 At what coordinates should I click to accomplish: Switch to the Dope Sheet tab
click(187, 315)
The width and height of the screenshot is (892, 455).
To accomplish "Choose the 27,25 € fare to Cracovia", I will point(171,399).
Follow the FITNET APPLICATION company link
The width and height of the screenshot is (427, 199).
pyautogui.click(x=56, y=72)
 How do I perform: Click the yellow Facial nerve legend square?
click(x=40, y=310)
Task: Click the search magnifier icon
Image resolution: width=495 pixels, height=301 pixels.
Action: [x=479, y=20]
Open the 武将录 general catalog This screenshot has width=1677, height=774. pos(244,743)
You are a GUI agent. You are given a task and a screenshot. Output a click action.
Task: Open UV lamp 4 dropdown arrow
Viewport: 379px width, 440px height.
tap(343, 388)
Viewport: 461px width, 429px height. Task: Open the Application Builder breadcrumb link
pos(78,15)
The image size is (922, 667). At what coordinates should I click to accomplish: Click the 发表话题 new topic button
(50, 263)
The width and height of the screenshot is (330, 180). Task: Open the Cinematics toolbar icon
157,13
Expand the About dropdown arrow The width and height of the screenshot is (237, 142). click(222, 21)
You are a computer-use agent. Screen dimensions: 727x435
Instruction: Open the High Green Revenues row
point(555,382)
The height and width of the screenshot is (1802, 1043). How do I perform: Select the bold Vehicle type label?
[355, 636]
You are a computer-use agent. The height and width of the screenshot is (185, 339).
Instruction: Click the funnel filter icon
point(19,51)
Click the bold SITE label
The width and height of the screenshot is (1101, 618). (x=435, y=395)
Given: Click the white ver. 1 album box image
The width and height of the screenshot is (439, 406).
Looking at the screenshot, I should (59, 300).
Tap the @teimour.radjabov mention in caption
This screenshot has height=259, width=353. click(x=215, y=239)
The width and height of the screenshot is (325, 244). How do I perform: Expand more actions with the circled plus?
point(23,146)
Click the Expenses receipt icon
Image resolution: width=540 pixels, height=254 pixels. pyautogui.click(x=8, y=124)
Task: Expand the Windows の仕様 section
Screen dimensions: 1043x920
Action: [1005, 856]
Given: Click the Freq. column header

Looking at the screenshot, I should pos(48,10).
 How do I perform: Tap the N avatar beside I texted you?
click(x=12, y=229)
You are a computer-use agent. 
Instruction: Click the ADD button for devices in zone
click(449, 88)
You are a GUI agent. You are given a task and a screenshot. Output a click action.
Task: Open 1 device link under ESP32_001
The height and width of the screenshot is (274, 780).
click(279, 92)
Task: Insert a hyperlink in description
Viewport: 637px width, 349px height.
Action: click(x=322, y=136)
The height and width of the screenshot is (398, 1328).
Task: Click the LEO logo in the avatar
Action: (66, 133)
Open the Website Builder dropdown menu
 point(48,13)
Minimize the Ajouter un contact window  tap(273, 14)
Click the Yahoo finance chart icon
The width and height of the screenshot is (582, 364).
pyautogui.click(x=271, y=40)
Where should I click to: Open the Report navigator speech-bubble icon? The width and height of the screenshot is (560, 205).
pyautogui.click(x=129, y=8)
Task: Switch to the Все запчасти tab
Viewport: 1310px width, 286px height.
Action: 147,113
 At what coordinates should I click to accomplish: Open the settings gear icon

-*-

WHAT TO PRODUCE |
Start from the line that holds "Open the Website Builder dropdown menu" and print each line to the end of the records exactly, leaving out everything before it.

TASK SOLUTION |
Open the Website Builder dropdown menu
 point(48,13)
Minimize the Ajouter un contact window  tap(273, 14)
Click the Yahoo finance chart icon
The width and height of the screenshot is (582, 364).
pyautogui.click(x=271, y=40)
Where should I click to: Open the Report navigator speech-bubble icon? The width and height of the screenshot is (560, 205).
pyautogui.click(x=129, y=8)
Task: Switch to the Все запчасти tab
Viewport: 1310px width, 286px height.
Action: 147,113
 At what coordinates should I click to accomplish: Open the settings gear icon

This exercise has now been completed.